Written By Unknown on Kamis, 18 April 2013 | 23.37

Matt Damon stars in the new movie Promised Land which opens tomorrow. Here is Paddy Kehoe's verdict for RTÉ TEN

Gus Van Sant's thought-provoking Promised Land is set in small-town America, as Steve Butler (Matt Damon) and Sue Thomason (Frances McDormand) try to buy up the farms in rural Pennsylvania. They are working for a natural gas exploration company called Global Crosspower Solutions and there are apparently millions of dollars worth of the stuff in the shale under the green pastures around the town of McKinley.

Aside from trying to be a successful salesman, Steve is distracted too by the charms of a local schoollteacher, Alice (Rosemary DeWitt) who certainly seems interested in going out with him.

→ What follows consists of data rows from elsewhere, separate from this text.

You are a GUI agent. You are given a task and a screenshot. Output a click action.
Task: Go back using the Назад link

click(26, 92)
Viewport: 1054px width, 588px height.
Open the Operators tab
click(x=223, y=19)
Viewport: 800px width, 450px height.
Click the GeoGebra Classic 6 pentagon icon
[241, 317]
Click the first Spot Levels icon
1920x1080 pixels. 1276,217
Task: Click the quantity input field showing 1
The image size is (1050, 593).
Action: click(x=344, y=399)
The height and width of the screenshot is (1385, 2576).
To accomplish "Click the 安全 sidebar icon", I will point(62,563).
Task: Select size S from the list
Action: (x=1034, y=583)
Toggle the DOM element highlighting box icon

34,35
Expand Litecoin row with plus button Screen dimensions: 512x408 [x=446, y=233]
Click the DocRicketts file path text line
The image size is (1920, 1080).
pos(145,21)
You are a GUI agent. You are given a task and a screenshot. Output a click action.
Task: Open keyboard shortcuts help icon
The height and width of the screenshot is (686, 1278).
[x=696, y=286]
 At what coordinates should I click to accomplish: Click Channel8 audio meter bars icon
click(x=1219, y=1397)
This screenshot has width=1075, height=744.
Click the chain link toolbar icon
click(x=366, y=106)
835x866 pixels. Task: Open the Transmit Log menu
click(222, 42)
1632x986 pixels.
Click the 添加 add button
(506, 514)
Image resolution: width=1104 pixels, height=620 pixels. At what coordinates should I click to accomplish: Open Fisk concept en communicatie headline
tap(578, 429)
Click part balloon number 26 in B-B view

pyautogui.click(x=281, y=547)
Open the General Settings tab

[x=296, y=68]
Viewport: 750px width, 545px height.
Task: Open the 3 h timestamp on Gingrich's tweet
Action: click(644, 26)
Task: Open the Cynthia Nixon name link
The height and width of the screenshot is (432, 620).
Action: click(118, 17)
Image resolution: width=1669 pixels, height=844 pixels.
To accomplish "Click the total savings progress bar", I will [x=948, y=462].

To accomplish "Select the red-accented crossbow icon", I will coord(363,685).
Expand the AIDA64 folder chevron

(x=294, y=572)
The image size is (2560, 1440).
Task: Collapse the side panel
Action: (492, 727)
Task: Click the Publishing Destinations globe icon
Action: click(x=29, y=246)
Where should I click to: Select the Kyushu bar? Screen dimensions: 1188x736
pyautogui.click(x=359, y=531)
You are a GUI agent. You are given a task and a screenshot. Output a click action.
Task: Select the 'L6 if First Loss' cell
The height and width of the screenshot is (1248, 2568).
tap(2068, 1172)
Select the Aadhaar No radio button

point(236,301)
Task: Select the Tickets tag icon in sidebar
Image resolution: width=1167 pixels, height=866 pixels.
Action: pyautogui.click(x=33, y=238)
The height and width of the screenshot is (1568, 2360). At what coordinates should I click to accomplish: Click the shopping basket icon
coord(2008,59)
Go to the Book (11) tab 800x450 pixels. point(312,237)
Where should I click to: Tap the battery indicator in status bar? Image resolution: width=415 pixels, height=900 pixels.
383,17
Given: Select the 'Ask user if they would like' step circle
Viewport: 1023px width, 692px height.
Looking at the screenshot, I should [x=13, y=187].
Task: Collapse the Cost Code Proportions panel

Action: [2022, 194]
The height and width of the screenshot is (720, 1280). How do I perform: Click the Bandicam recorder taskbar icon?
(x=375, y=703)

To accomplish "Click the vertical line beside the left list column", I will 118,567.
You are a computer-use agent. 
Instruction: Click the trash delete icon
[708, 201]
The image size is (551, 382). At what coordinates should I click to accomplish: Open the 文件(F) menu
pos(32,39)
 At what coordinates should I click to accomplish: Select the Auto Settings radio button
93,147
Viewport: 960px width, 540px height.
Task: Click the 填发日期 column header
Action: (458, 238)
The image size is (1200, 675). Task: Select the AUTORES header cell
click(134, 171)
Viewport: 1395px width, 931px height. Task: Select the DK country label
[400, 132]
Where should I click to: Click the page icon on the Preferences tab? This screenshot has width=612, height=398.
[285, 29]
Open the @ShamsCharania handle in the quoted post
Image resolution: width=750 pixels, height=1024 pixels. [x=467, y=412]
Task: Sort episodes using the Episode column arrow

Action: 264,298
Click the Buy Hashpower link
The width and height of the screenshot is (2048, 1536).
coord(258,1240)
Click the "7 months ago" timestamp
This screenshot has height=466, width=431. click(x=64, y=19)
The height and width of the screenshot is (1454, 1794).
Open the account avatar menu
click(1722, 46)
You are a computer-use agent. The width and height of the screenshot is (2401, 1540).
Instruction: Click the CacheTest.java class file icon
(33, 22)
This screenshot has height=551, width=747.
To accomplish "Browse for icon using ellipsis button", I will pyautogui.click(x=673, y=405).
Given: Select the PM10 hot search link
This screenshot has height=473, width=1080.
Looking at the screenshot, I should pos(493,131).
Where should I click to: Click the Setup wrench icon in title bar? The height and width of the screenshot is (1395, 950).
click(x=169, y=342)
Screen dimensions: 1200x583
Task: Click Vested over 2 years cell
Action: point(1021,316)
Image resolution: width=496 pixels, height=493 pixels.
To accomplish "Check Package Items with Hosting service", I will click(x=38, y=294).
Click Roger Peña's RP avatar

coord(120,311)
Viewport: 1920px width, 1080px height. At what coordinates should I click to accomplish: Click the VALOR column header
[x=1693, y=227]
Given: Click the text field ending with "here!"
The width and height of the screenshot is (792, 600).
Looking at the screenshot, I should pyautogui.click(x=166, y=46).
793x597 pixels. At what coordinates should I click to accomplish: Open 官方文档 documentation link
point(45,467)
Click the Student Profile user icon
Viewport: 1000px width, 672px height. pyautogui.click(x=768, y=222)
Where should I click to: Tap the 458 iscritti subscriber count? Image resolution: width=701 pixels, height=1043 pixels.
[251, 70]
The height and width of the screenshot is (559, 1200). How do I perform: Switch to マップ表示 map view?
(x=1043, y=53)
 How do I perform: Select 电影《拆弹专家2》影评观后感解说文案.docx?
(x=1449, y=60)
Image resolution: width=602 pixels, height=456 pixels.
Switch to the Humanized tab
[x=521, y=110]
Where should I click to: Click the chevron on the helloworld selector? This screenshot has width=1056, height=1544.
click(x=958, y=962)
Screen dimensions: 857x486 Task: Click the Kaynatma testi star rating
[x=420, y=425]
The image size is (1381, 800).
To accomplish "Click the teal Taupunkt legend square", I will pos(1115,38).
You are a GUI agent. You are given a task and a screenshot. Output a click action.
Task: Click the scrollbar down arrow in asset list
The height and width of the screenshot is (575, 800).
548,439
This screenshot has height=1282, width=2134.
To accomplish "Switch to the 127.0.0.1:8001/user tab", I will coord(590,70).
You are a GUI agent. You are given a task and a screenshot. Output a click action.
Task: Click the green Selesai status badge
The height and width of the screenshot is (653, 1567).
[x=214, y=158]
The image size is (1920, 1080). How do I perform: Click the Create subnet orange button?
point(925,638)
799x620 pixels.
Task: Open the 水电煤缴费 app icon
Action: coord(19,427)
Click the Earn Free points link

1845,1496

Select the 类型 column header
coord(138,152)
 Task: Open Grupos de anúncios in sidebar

But the path to true love is, yes, complicated.

At first it looks tempting, all this money which Global are promising cash-strapped local farmers, even if it means handing over land that has been in families for generations.

Indeed, the project looks like it might succeed, until an elderly man called Frank Yates (Hal Holbrook) speaks at a public meeting. Delivering his simple few words with the authority of age and experience - he has a Science Ph.D and is retired from Boeing - the old man points out the possible dangers that result from fracking, the means by which the natural gas will be extracted.

Fracking is a shorter term for the process known as hydraulic fracturing, which creates fractures in rocks by injecting fluid into cracks to open them further. The larger fissures allow more oil and gas to flow into the wellbore, from where it can be extracted. Fears about water table pollution are frequently voiced by objectors in connection with the process and the movie is certainly topical in the United States, as, indeed, it is in this country.

In Promised Land, so long as Global are in town, pride in the land holdings must play against the lure of easy money and the promise of a life seemingly free of debt.

But Steve and Sue must fight doubly hard when a young environmentalist called Dustin Noble (John Krasinski) arrives in town, telling a hard-luck story about how fracking ruined his family farm in Nebraska.

Ultimately, Steve and Sue are mere bit players in Global's plans to buy as much land as they can throughout America. The unlikely pair muddle through, not without some pretty humbling experiences. The fact that Steve comes from an Iowa farming background himself means that the battle of wills in which he is a central player becomes conflicted as the saga evolves.

Van Sant, Damon and Krasinski (the two actors wrote the screenplay based on a story by Dave Eggers) have created a deeply compelling film about small town America in a period of economic depression.